## Given passage
THE government is hoping investors in state debt would postpone demanding cash on two maturing government bonds with an outstanding balance of N$3,7 billion.
This would provide treasury with some temporary breathing space, but is set to become a burden later.
The Bank of Namibia, as the custodian of state debt, with the release of the current fiscal year’s borrowing strategy said it would give investors in the GC21 and GC22 government bonds, which are maturing next year and in 2022, a chance to liquidate their position or switch to a long-dated financial product.
According to the 2020/21 Government Borrowing Strategy, the next switch auction for the GC21 is scheduled for 5 August this year.
The switch auction is a platform where investors in a certain bond which is about to mature can choose to either receive the principal investment they lent the government or to invest in another bond.
This means instead of investors receiving their money, they choose to lend it back to the government at a periodic return in a different bond.
The switch auction is always held before a bond or treasury bill reaches its maturity date.
The GC21 bond will mature next year on 21 October, and the government is expected to pay back the outstanding amount of N$934,2 million they borrowed.
Investors will decide at the auction whether they want to be repaid or whether to roll it over to another bond.
Switching bonds would allow the government to not redeem a whole outstanding amount on maturing bonds.
It will also aid the funding of the current budget deficit, as most of the long-term investors, such as pensioners, would switch to long-term securities to match their investment strategies.
In addition to the GC21 switch, the government will also hold a switch auction for the GC22 during the second half of the fiscal year.
The GC22 matures on 15 January 2022 and has an outstanding balance of N$2,8 billion, which will be repaid to investors or lent back to the government to fund the current budget shortfall of N$21,4 billion through long-dated bonds.
The government’s borrowing strategy for the current financial year shows they will borrow N$10,4 billion of the N$21,4 billion from the domestic market.
This puts the government head to head with the private sector, and state-owned entities such as the development and agricultural banks seeking funds, with the Ministry of Finance promising the private sector a guarantee to the tune of N$2,3 billion.
The borrowing plan indicates that N$3,1 billion of the N$10,4 billion will be borrowed through treasury bills, representing 30% of the domestic borrowing requirement.
The plan also indicates the government will only borrow N$360 million through inflation-linked bonds.
Inflation-linked bond auctions will commence in August 2020 as per the revised issuance calendar.
The balance of N$7,1 billion will be borrowed from various fixed-rate bonds.
In addition, investors will be given the opportunity to invest in the GC22, GC24, and GC25, which are currently not available on the open market, but will be reopened during the July bond auction.
The FY2020/21 borrowing plan introduces a new fixed-rate bond, the GC26, which will be issued on 22 July, and will mature on 15 April 2026.
The current deficit will be funded domestically through 10 active plain vanilla bonds, coupled with the three inflation-linked bonds and treasury bills.
According to the central bank, this is “enough to sustain the funding activities in the primary domestic market, while providing investors with diverse investment instruments”.
The national budget deficit increased exponentially during FY2020/21, with the borrowing strategy attributing this to the Covid-19 pandemic and the ensuing economic shocks from the instituted containment measures.
The government’s total expenditure increased by 7,1% from the previous year, while revenue is projected to fall some 11,8%.
Similarly, as a ratio of gross domestic product (GDP), the deficit increased 2,5 times from 4,9% to 12,5%, with the stock of public debt projected to increase from 50,7% of GDP to 68,7% after the planned borrowing.
This is close to double the self-imposed debt threshold of 35% of the treasury.

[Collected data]
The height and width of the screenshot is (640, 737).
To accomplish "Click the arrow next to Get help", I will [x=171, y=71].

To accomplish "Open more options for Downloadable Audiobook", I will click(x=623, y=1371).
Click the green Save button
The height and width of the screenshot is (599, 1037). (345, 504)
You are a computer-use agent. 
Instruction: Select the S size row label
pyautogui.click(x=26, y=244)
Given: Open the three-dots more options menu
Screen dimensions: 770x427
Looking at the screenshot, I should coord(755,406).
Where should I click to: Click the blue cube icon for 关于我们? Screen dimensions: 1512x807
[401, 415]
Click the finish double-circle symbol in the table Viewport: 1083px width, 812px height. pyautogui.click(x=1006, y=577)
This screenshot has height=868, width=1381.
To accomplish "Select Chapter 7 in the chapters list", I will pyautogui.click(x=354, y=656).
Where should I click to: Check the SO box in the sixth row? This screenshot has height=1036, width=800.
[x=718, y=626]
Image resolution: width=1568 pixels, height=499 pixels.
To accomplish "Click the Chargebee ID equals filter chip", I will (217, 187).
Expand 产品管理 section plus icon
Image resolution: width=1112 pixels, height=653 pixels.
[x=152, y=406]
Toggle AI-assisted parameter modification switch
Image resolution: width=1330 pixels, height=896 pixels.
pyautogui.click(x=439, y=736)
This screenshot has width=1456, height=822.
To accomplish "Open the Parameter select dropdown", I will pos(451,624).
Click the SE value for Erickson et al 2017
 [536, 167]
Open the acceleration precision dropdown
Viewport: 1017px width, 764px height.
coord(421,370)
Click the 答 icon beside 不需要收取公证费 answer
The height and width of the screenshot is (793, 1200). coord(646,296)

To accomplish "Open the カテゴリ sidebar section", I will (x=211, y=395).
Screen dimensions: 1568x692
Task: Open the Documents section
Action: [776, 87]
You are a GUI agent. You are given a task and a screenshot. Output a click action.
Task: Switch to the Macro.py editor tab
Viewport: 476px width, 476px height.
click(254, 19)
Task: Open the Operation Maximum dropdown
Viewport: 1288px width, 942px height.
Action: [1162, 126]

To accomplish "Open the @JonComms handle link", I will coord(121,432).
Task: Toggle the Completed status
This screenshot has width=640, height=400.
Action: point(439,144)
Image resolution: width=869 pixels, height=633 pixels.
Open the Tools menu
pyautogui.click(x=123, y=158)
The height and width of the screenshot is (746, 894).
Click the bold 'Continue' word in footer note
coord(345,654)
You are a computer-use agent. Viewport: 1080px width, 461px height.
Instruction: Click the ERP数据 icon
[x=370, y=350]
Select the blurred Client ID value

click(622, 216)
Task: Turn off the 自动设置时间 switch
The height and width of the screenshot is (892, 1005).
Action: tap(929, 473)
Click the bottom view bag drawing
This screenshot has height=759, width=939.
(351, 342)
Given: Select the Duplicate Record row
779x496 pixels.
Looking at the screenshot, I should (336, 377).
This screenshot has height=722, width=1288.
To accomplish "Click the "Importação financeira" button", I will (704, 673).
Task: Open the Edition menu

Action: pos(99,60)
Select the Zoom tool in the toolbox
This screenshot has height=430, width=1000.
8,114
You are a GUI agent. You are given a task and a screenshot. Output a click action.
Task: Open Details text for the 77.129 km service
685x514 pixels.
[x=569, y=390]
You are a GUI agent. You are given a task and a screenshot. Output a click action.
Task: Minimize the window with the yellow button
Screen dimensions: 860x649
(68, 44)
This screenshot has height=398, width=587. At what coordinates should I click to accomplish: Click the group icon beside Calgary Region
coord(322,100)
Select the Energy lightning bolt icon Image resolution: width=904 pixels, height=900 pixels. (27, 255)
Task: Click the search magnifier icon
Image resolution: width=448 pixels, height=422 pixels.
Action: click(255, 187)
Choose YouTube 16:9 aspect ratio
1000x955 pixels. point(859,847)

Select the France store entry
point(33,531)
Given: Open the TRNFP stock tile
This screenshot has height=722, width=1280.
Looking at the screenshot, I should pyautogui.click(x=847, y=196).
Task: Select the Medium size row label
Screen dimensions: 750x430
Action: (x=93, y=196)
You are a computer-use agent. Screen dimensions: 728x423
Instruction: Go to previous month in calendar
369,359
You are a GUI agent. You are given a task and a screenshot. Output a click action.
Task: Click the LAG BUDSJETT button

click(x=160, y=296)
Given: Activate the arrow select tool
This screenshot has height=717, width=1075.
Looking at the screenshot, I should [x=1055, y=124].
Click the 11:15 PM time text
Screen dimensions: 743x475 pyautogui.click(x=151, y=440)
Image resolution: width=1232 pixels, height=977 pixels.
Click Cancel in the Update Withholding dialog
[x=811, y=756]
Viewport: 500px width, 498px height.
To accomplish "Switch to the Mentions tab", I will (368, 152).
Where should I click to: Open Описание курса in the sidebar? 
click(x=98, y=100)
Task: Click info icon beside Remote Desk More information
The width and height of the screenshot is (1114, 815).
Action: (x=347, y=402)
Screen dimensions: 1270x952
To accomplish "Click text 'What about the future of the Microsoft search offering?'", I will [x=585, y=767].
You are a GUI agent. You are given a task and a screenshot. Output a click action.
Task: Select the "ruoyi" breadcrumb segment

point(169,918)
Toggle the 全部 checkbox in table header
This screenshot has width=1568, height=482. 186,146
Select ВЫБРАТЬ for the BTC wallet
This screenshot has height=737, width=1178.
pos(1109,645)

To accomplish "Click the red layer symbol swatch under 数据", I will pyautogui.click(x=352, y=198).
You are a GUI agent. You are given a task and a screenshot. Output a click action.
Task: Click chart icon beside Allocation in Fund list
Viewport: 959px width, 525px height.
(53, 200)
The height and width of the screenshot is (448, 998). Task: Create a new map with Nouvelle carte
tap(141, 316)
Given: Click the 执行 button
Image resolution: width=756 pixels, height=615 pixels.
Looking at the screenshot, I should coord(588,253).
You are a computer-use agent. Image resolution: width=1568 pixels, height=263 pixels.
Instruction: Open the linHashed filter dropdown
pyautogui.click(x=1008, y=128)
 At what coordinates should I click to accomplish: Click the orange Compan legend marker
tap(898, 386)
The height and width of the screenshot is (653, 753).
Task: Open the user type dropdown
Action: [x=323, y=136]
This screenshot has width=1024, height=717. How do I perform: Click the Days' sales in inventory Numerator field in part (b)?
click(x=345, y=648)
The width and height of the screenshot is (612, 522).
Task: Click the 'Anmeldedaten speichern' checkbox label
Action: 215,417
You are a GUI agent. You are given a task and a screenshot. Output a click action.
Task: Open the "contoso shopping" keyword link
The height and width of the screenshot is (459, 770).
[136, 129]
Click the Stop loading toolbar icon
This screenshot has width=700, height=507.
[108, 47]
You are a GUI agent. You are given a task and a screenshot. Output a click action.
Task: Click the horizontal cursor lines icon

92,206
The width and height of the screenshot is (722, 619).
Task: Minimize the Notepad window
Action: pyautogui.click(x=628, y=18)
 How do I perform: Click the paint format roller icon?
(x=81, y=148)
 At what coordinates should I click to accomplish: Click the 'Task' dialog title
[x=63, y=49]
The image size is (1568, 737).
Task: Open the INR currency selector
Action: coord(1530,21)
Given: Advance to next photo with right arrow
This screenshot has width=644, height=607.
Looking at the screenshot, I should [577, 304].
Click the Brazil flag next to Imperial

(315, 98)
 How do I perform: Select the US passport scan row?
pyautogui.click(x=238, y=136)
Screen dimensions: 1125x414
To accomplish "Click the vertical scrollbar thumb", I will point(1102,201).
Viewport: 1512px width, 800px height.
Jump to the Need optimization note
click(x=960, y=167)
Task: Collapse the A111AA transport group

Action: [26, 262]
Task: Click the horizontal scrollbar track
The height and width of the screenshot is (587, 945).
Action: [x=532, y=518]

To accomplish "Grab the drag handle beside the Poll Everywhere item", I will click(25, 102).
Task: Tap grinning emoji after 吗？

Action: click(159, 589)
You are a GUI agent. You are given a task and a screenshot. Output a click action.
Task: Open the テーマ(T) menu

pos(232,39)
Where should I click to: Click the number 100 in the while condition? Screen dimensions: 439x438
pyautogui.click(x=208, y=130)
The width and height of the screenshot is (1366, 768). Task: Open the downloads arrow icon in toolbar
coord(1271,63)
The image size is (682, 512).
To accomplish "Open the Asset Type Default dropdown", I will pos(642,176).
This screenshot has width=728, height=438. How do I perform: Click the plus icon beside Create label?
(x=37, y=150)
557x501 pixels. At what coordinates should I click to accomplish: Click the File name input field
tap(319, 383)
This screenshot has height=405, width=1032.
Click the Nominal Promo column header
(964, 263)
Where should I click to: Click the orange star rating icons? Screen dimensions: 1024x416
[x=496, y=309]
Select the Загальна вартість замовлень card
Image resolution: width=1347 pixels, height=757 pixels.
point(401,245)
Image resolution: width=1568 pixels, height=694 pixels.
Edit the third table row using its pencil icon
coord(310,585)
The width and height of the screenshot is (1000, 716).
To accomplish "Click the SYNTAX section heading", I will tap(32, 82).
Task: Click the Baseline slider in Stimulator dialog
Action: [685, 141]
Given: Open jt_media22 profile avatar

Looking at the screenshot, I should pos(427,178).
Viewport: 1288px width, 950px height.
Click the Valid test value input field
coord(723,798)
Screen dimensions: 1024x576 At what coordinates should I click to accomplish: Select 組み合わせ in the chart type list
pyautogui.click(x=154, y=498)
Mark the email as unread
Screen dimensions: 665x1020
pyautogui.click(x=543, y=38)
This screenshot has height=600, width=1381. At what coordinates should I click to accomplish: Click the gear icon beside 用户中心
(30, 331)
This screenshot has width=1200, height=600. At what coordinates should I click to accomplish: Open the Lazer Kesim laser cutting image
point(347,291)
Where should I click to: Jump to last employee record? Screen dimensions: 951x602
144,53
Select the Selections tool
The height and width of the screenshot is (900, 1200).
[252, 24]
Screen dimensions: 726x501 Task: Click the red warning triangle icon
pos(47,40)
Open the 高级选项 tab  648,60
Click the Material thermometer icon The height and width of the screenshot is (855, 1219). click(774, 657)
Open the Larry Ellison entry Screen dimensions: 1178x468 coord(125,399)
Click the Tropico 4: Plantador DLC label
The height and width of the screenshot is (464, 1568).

## Activity
Answer these questions from the article on Namibia's government borrowing:
1. On what date is the next switch auction for the GC21 scheduled?
2. What is the outstanding balance on the GC22?
3. On what date will the new GC26 bond be issued?

## Answer section
1. 5 August
2. N$2,8 billion
3. 22 July